* Pointing data for pages and screens *
• • • • • • •
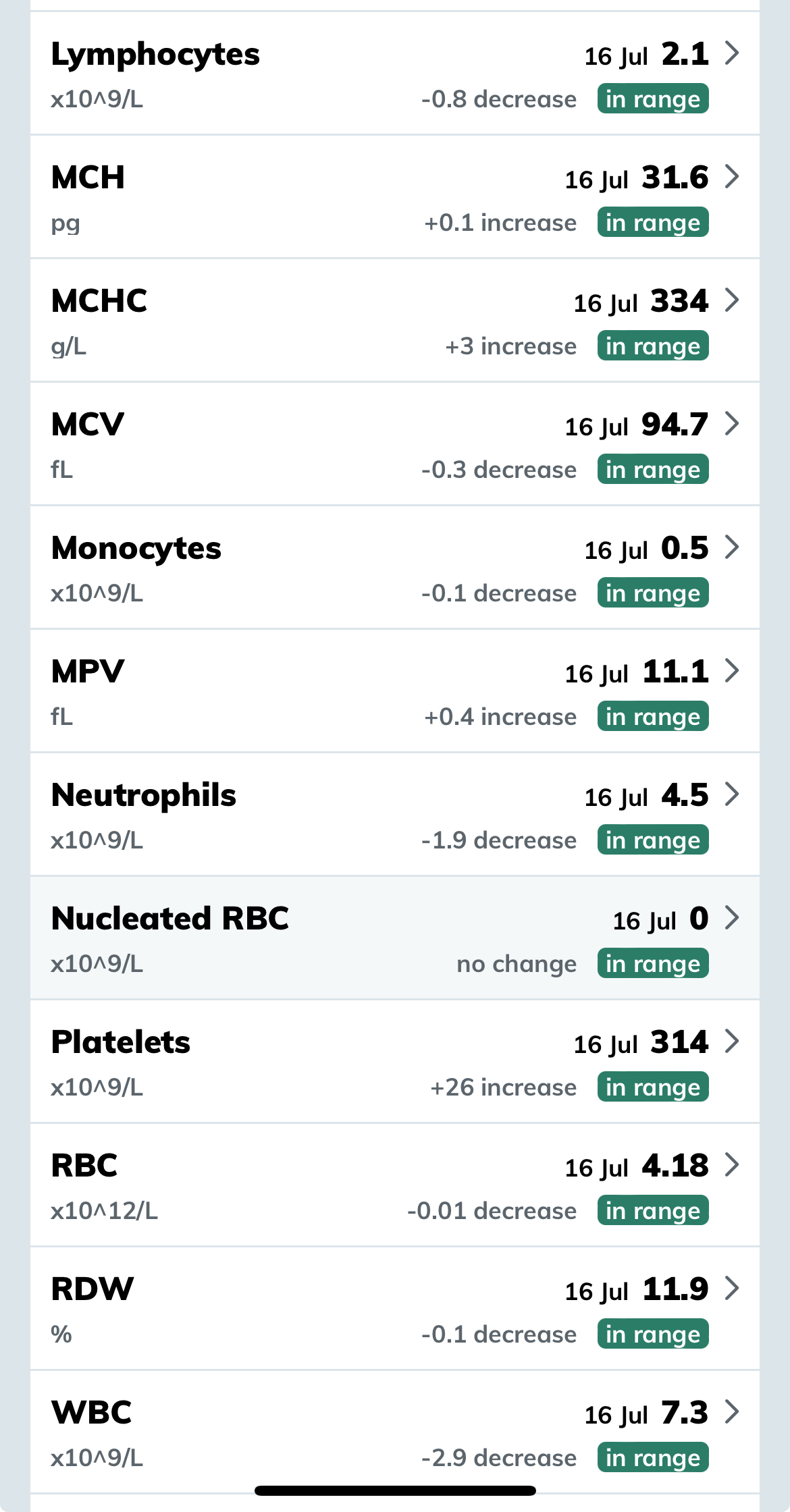Click the Platelets row chevron
This screenshot has width=790, height=1512.
click(732, 1041)
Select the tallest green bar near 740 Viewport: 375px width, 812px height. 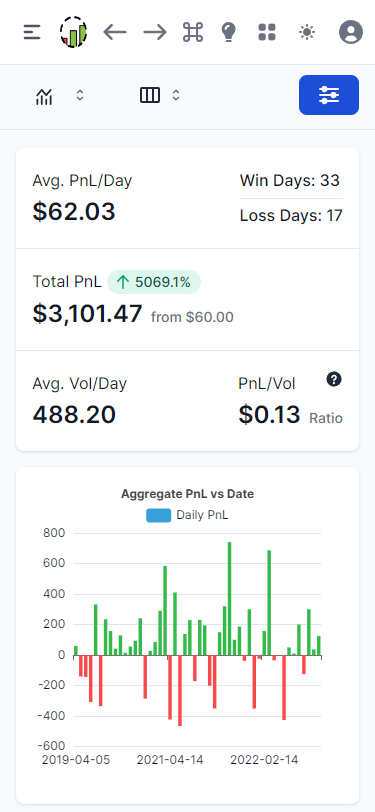tap(229, 599)
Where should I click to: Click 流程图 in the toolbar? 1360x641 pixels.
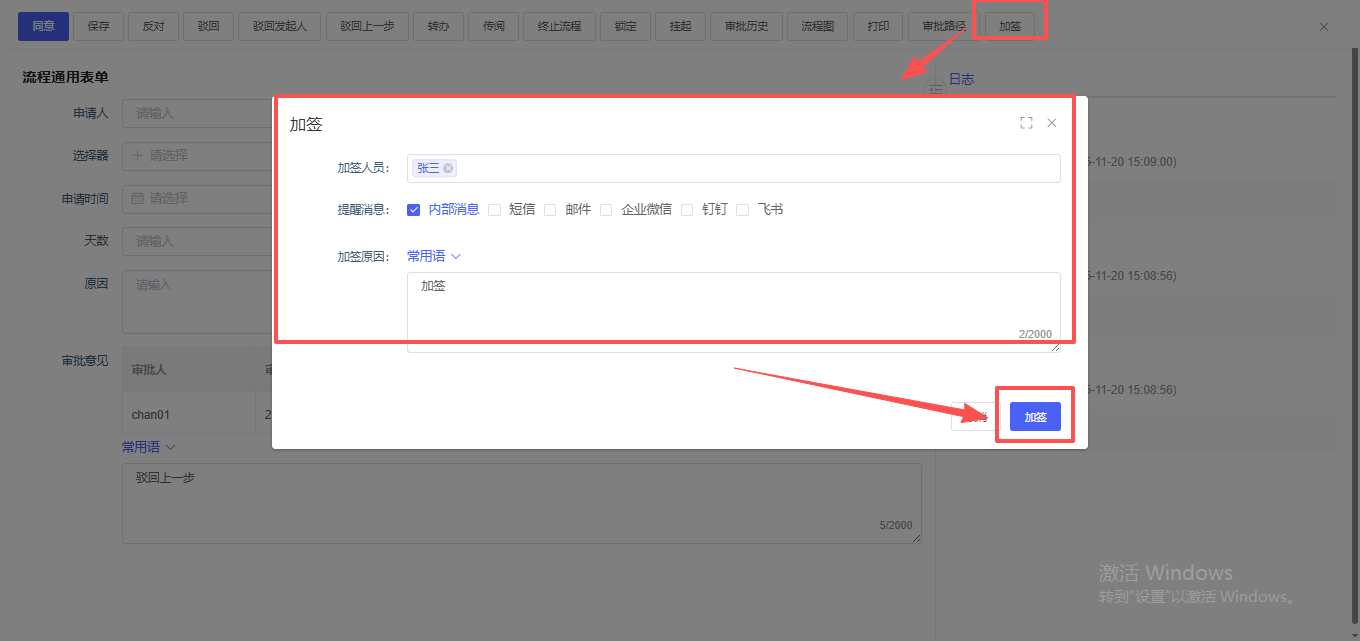pos(817,26)
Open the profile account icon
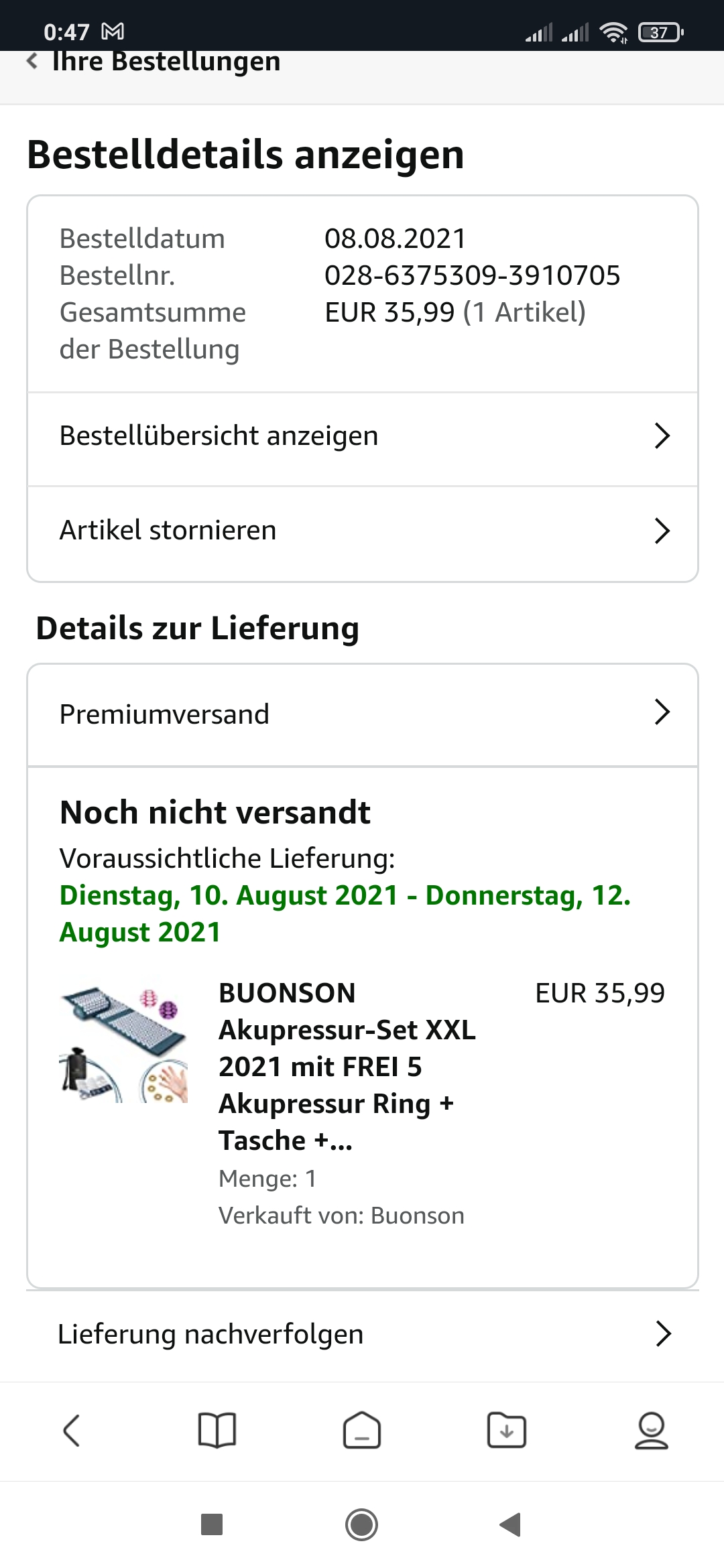This screenshot has height=1568, width=724. point(652,1431)
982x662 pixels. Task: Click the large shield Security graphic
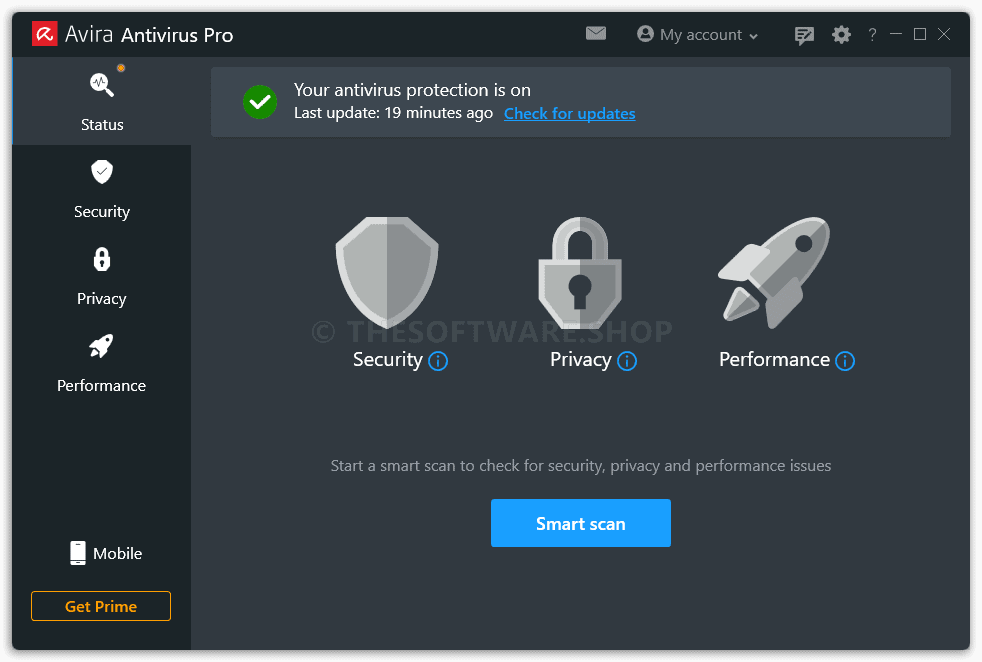[x=387, y=272]
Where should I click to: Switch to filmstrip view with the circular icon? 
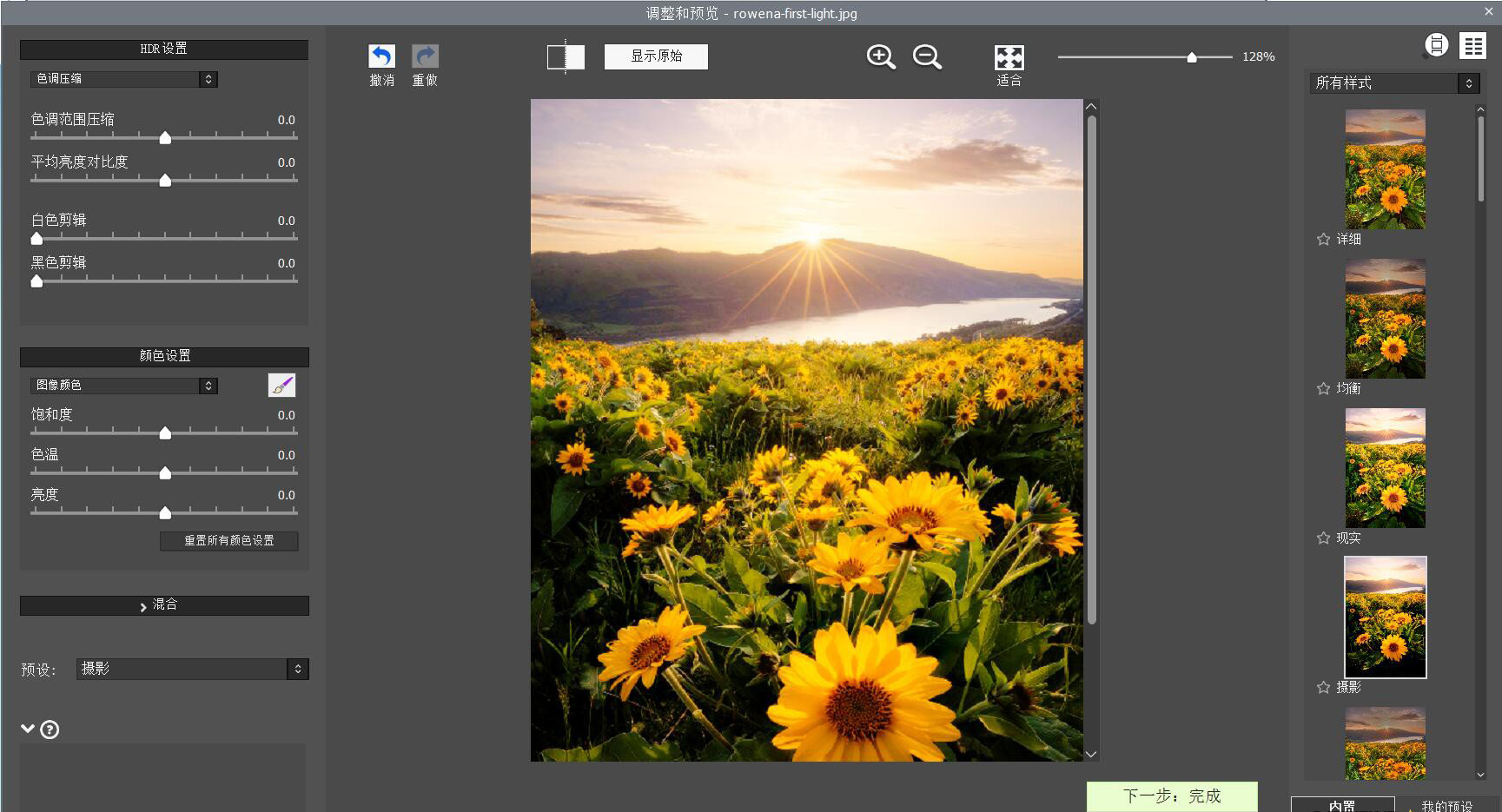[x=1435, y=45]
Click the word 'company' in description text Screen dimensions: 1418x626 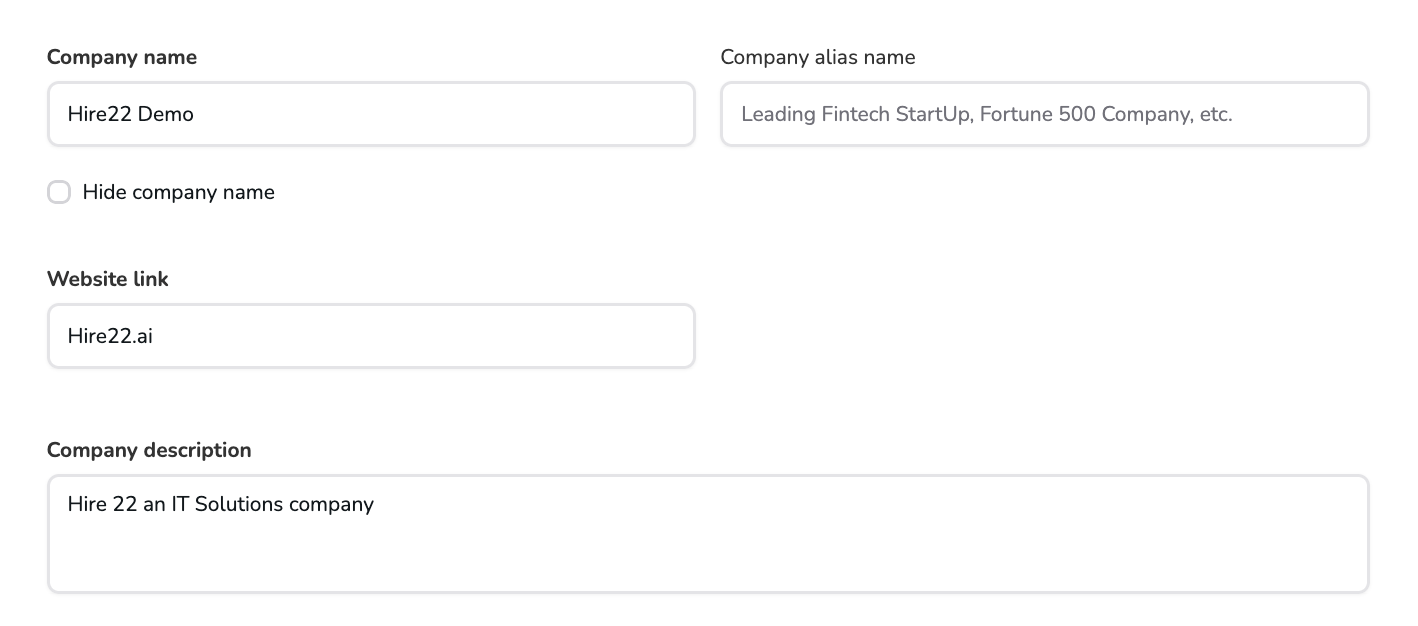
• • • • • • •
Locate each line in the records above that contains the string "Where", matching case, and copy every such line.

Where should I click to: Click 流程图 in the toolbar? 1360x641 pixels.
Where should I click to: Switch to filmstrip view with the circular icon? 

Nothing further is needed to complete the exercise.